I don't think it's an archetypal performance for this period. In fact, the first set is mostly underwhelming, excluding the gorgeous reading of "To Lay Me Down," a heartbreaking Jerry ballad. When they work up some steam in "China" -> "Rider" it is already nearing the end of set. And whoever relied on "Around & Around" for momentum? The second set, on the other hand, contains what '74 is all about in a nutshell, which is why I think this is a great intro to this special year: concise, impacting standalone tunes; head-first dives into adventurous open-ended jamming; sharp hairpin turns in tempi and jamming styles within songs; and supreme focus while jamming and segueing to and from songs.

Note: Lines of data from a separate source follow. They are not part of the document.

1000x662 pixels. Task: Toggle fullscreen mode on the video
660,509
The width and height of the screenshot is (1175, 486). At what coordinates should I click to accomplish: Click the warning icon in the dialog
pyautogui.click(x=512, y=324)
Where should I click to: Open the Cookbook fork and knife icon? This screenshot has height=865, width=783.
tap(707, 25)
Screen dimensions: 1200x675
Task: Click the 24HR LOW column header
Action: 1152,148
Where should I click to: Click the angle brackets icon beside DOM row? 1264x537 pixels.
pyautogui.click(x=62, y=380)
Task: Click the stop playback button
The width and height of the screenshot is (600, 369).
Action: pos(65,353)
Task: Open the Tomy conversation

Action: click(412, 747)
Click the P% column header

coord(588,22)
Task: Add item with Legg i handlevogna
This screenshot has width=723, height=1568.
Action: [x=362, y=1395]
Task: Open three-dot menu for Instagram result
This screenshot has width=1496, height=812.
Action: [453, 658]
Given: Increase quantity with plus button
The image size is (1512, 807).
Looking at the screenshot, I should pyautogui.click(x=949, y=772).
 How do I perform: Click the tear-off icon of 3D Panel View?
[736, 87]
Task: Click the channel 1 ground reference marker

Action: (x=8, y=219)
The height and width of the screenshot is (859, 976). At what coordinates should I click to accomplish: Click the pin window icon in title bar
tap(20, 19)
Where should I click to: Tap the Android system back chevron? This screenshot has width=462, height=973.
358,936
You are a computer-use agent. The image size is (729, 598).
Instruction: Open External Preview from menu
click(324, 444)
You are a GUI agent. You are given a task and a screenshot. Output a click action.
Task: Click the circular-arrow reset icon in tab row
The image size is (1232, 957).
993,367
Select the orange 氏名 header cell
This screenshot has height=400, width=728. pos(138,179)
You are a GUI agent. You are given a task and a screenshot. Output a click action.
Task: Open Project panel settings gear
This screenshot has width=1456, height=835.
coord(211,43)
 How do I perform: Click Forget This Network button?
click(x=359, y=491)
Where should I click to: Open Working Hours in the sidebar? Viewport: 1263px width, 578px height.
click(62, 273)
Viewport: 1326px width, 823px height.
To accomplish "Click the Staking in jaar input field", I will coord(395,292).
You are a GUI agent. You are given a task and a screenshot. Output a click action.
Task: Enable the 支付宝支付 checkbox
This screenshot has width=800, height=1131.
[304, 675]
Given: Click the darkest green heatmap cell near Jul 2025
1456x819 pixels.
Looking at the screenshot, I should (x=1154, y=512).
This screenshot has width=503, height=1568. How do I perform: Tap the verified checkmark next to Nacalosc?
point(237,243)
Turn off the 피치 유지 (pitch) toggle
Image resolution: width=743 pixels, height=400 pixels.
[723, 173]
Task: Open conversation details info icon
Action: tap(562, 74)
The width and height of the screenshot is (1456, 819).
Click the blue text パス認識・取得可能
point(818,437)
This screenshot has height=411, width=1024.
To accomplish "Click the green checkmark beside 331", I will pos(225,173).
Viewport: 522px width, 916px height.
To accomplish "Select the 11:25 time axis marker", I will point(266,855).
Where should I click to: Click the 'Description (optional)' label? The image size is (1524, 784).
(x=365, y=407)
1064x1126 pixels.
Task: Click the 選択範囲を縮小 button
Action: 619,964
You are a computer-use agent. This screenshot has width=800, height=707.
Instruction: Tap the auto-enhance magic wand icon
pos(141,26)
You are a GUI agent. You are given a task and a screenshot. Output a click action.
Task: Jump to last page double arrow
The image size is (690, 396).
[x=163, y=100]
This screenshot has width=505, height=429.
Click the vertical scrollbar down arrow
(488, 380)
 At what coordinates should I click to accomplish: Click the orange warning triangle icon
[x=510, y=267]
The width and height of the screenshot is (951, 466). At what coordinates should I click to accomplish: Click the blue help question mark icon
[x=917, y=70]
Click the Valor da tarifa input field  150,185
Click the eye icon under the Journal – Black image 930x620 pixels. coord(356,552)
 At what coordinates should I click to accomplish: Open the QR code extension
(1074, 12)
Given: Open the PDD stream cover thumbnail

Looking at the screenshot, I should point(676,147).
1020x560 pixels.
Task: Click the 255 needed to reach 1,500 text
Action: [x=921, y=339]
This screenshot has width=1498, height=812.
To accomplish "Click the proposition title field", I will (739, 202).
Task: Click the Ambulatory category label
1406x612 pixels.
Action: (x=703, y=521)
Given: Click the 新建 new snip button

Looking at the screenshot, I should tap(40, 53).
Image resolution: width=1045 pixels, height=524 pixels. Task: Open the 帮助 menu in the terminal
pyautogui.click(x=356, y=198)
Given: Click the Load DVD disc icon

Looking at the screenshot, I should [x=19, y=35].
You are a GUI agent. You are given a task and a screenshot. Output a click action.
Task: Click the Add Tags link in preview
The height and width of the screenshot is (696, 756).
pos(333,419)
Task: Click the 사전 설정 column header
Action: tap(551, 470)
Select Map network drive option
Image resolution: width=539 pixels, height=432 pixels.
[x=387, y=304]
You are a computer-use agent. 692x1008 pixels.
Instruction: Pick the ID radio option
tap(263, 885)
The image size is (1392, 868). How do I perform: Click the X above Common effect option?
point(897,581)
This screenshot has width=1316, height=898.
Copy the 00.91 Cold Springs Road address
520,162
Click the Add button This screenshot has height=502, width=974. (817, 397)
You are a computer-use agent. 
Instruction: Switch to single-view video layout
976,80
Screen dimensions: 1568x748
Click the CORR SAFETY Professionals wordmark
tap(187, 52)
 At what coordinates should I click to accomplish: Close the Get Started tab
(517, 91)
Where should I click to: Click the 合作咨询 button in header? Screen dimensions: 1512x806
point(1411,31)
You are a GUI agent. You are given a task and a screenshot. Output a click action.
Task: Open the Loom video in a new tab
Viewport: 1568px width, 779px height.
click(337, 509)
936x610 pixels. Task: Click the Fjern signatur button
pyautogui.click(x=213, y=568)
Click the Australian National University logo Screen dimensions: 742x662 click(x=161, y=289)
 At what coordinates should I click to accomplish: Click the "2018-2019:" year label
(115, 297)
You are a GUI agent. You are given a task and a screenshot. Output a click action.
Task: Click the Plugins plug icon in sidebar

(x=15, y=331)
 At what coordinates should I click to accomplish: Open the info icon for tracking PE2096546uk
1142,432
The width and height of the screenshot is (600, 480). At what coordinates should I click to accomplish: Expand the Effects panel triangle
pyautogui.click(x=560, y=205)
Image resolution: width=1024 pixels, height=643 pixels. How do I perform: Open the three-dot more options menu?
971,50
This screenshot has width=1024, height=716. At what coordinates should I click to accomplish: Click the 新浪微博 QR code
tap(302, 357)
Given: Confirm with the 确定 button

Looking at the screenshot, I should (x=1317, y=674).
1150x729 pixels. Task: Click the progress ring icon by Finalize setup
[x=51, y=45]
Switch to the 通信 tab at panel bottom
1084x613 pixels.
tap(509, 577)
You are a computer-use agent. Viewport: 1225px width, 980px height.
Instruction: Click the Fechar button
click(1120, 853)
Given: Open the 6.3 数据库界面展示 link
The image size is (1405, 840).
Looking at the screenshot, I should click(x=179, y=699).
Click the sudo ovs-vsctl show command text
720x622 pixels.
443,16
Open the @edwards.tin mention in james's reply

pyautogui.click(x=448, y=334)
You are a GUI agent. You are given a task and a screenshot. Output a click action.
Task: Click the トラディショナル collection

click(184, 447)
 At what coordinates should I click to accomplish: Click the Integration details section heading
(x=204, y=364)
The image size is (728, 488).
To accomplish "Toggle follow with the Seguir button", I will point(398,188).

It is unclear whether "Big River" is actually the second set opener. Since we don't have good evidence to suggest something else, we're leaving it in that slot. It doesn't contribute much, to be honest. Following with "Ship Of Fools" looks odd, but they pull it off with sensitive, patient playing, especially by Keith. (Miami three days later has a flawless jam leading into the second set opening "Ship." That show is priceless and will certainly be reviewed in the future.) Actually, all the ballads played in this show display the Dead's ability to nail this type of playing. From this point forth, all bets are off. "Truckin'" ceremoniously rips, with Jerry towards the end of the structure-based jam unleashing a variety of lead ideas and phrases that push the band forward. The intro licks pop up as Phil climbs the register and Keith meets him there, before they crash back into the verse section. All this movement happens naturally and confidently. One thing that I cherish about this period is that they're just plugging in and playing. No frills, no pedals (save for a wah-wah for Jerry), no effects, it's streamlined Dead. A clean sound pervades this era and allows the listeners to hone in on the specific instruments that make up the glorious whole. Score one for the Wall Of Sound sound system. Too bad it was so expensive and impractical in the long run that it had to be let go.

Before long, all semblances to "Truckin'" disappear and we are in the middle of a boogie/shuffle jam, before the band drops out and Jerry improvises solo. A few moments later, he steps on the wah and we're off to space. After the initial jarring sequence of instruments piling on top of each other, Keith strikes a little lick that Bob picks up, and a short, aggressive jam takes place. Slowly the instruments dissipate, before Jerry brings them all home with the opening chords to an astronomical "Eyes." A lot of scary moments, with soaring flights up and down the fretboard by Jerry. Long solo too by Phil, given ample space to move around. The pre-hiatus minor chord jam in "Eyes" is a sure clue as to how "Slipknot!" developed. How they end up in a chilling "China Doll" after the breakneck pace before is unbelievable.

Let me sum up what you must listen to: "To Lay Me Down," "China" -> "Rider"; all of set 2.